Donnerstag, 13.08.2020, 08:21 Uhr aktualisiert: 13.08.2020, 08:32 Uhr
Unter anderem im Bereich Westerntor hat „Die Partei“ die Wahlplakate installiert.

Ende vergangenen Jahres hatte „Die Partei“ mit Plakaten, darunter das Plakat mit der Aufschrift „Nazis töten.“, auf eine Demonstration von Neonazis im November reagiert. Gegen drei Parteimitglieder wurde daraufhin ein Ermittlungsverfahren wegen öffentlicher Aufforderung zu Straftaten eingeleitet. Die Plakate wurden durch den Staatsschutz vor Beginn der Demo beschlagnahmt. Dieses Ermittlungsverfahren gegen die Mitglieder von „Die Partei“ wurde später eingestellt.

Doppeldeutiger Slogan

In der Folge beantragte die Satire­-Partei am 6. Januar 2020 beim Amtsgericht Bielefeld, die Rechtswidrigkeit der Beschlagnahme festzustellen. Am 19. Februar gab das Gericht der Mitteilung zufolge der Klägerin Recht und stellte fest, dass die Beschlagnahme mangels strafbarer Inhalte der Plakate rechtswidrig war und die Aussagen als Meinungsäußerungen durch den Artikel 5 des Grund­gesetzes gedeckt seien. Eine Strafbarkeit nach Paragraph 111 des Strafgesetzbuches sah das Amtsgericht Bielefeld ebenfalls als nicht gegeben an.

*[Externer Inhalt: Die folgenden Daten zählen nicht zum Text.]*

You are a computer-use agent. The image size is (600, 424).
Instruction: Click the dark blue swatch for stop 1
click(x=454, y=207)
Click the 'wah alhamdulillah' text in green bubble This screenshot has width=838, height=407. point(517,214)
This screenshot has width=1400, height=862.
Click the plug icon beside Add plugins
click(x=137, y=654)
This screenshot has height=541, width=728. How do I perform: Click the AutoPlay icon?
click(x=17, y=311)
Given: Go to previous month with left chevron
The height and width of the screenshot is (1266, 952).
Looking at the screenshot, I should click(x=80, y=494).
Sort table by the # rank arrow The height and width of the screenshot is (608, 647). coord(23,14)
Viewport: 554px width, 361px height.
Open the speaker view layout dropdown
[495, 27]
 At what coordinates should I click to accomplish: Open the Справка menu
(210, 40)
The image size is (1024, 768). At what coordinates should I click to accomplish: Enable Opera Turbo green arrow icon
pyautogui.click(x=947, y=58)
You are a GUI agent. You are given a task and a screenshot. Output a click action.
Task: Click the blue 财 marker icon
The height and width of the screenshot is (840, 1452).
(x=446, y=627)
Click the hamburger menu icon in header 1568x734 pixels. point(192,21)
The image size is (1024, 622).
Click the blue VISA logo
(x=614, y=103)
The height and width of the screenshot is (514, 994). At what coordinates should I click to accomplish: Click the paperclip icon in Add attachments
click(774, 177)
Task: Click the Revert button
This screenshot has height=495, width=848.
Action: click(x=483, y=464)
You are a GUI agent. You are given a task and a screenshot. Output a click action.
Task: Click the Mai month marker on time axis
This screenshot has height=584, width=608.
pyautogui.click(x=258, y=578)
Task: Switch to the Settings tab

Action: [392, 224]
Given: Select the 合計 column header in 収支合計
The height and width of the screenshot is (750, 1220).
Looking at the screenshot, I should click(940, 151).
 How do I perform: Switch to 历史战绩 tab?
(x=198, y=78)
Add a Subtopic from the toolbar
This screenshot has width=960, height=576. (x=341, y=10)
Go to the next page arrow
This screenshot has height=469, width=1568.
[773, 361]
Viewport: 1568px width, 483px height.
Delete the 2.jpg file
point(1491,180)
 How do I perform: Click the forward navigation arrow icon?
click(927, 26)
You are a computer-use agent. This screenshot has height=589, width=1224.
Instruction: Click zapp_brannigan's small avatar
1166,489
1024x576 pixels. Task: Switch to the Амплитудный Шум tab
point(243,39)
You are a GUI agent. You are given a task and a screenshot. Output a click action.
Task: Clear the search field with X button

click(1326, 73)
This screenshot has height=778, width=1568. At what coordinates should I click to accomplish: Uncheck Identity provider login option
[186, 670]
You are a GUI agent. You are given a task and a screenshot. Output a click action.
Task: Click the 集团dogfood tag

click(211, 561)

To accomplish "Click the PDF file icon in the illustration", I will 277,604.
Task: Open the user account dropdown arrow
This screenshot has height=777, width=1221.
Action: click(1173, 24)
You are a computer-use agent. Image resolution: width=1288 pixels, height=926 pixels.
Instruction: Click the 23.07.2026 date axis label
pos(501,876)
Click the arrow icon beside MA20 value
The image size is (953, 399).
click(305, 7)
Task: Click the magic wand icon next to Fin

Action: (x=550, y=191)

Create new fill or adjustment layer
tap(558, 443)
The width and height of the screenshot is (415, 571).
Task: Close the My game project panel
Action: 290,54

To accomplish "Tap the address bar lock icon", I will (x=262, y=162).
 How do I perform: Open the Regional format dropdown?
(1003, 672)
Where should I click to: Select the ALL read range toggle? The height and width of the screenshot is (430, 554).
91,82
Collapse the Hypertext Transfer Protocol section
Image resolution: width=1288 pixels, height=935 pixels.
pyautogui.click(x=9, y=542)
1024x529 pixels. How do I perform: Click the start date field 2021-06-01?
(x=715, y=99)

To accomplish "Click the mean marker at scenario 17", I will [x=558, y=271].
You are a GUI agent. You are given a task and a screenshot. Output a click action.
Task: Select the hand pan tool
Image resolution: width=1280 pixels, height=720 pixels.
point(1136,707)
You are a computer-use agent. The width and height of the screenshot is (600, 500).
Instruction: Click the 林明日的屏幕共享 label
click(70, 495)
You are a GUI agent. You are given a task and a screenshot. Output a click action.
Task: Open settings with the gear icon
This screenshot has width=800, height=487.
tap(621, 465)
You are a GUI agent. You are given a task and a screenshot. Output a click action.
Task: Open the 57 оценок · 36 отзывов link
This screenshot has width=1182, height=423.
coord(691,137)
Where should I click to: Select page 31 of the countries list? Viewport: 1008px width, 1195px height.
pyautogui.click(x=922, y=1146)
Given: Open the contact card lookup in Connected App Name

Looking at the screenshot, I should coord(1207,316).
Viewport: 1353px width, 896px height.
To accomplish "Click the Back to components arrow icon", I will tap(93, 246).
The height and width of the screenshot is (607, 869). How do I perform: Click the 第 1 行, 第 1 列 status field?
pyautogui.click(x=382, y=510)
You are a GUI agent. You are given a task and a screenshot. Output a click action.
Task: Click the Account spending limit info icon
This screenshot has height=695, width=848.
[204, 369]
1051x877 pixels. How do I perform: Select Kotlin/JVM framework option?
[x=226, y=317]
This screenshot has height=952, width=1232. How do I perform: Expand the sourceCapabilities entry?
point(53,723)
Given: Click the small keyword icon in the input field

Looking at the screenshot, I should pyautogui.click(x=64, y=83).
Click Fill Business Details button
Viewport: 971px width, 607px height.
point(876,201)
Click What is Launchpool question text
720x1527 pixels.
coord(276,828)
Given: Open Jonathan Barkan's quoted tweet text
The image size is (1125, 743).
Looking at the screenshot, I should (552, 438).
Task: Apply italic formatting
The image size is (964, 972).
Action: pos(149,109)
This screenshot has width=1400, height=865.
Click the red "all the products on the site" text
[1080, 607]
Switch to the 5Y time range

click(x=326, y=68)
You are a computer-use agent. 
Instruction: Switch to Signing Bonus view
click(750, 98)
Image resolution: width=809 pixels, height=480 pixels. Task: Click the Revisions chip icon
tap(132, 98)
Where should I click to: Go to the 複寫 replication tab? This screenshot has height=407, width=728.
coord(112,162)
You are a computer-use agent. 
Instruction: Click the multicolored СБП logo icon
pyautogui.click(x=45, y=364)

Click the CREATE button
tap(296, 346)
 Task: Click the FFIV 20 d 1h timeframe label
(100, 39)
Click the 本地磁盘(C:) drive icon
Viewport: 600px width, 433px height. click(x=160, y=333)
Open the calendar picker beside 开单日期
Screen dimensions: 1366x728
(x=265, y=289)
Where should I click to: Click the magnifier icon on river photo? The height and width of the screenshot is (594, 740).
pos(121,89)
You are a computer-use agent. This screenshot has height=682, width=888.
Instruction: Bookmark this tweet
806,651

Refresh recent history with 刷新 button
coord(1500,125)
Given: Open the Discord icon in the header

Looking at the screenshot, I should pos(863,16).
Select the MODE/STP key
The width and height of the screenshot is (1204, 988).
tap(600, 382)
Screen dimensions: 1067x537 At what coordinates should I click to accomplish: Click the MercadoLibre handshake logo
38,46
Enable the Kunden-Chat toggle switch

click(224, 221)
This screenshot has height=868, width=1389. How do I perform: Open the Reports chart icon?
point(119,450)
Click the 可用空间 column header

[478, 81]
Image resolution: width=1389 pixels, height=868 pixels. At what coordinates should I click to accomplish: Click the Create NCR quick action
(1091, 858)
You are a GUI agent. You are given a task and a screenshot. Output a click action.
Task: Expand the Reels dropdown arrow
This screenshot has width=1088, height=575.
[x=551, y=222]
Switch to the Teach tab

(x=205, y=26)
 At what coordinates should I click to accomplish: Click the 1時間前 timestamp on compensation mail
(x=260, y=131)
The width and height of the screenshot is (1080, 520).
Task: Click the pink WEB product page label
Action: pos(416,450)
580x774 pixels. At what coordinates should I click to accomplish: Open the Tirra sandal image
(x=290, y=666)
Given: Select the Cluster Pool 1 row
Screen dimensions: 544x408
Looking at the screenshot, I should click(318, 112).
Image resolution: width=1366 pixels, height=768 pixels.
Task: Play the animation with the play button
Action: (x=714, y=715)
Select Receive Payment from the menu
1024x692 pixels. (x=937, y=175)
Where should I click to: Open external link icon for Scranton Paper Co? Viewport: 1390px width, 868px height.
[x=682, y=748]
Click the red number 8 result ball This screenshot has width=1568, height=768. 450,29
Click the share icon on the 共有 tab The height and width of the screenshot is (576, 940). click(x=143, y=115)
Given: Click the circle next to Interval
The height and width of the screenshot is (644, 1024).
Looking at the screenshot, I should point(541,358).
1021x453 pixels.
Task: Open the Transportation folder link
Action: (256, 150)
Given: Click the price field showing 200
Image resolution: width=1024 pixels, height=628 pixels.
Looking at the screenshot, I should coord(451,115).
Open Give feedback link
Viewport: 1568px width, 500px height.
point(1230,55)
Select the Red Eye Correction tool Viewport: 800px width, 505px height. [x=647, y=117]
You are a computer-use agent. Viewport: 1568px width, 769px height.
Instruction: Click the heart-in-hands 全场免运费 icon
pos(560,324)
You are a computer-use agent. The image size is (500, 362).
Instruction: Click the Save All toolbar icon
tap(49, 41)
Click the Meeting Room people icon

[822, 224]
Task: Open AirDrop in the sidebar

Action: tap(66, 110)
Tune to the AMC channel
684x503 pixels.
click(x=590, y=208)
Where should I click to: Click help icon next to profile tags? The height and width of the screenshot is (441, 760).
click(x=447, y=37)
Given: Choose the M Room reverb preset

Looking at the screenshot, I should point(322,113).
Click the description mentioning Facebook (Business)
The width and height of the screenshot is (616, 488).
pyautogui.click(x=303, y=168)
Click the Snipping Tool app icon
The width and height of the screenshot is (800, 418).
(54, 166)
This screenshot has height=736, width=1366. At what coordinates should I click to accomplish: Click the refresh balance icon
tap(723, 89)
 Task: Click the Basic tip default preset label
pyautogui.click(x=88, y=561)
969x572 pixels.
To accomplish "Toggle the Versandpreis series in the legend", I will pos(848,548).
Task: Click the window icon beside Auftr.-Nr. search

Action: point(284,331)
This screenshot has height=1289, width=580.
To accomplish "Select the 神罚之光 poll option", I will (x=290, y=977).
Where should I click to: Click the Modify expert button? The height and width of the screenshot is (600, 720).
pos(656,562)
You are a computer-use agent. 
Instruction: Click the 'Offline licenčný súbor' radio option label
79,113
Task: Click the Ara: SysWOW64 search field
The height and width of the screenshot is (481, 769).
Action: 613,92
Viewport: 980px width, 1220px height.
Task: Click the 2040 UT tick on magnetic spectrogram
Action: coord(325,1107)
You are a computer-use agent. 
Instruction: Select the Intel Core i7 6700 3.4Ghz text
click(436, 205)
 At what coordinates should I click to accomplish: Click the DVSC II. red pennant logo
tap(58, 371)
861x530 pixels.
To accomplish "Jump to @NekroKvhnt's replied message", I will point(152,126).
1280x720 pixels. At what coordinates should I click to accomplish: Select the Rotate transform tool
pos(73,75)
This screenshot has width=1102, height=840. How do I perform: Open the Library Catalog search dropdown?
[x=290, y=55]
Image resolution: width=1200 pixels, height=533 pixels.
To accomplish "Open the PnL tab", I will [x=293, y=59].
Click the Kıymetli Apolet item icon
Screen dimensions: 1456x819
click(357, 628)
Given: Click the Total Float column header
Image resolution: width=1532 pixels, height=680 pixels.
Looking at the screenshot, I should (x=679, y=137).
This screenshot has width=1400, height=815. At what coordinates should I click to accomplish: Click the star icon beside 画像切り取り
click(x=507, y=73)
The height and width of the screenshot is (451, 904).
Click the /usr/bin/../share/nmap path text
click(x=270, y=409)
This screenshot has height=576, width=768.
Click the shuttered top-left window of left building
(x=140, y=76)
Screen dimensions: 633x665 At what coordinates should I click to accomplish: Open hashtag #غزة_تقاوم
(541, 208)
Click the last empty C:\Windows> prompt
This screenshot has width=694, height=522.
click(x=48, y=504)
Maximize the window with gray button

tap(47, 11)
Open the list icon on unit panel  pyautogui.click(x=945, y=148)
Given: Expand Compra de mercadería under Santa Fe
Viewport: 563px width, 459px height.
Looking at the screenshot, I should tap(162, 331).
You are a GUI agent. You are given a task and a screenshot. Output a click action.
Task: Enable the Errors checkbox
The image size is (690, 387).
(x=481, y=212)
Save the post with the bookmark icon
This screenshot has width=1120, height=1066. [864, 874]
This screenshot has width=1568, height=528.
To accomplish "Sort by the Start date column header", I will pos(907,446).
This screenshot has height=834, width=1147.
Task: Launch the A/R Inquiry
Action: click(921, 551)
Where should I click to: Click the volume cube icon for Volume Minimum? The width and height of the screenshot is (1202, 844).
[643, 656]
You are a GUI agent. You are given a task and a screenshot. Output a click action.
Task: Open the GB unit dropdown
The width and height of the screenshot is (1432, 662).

Zwar werde der doppeldeutige Slogan auf den Plakaten vielfach als Aufruf empfunden, was auch das Gericht so sah. Das Gericht erkannte jedoch auch, dass der Spruch genauso gut oder sogar viel wahrscheinlicher eine Beschreibung sein kann, bei der ­der Begriff „Nazis“ als Subjekt und nicht als Objekt verwendet werde.

Aufgrund der ergangenen Entscheidungen der Staatsanwaltschaft und des Amtsgerichts sei auch die Stadt Paderborn gehalten, diese Entscheidungen zu akzeptieren, schreibt die Stadt.